## DESCRIPTION OF THE TASK
Your response should consist of every record, exactly as given.

## PROVIDED ENTRIES
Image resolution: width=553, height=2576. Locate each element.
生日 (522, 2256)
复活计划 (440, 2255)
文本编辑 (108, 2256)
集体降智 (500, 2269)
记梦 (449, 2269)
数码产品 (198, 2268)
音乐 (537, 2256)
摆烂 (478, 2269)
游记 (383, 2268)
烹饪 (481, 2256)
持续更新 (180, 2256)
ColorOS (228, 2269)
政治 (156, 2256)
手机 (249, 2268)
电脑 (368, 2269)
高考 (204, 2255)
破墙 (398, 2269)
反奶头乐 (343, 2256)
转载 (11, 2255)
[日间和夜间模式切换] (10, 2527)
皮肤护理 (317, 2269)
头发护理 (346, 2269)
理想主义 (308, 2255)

## ANSWER
Image resolution: width=553, height=2576. Locate each element.
生日 (522, 2256)
复活计划 (440, 2255)
文本编辑 (108, 2256)
集体降智 (500, 2269)
记梦 (449, 2269)
数码产品 (198, 2268)
音乐 (537, 2256)
摆烂 (478, 2269)
游记 (383, 2268)
烹饪 (481, 2256)
持续更新 (180, 2256)
ColorOS (228, 2269)
政治 (156, 2256)
手机 (249, 2268)
电脑 (368, 2269)
高考 (204, 2255)
破墙 (398, 2269)
反奶头乐 (343, 2256)
转载 (11, 2255)
[日间和夜间模式切换] (10, 2527)
皮肤护理 (317, 2269)
头发护理 (346, 2269)
理想主义 (308, 2255)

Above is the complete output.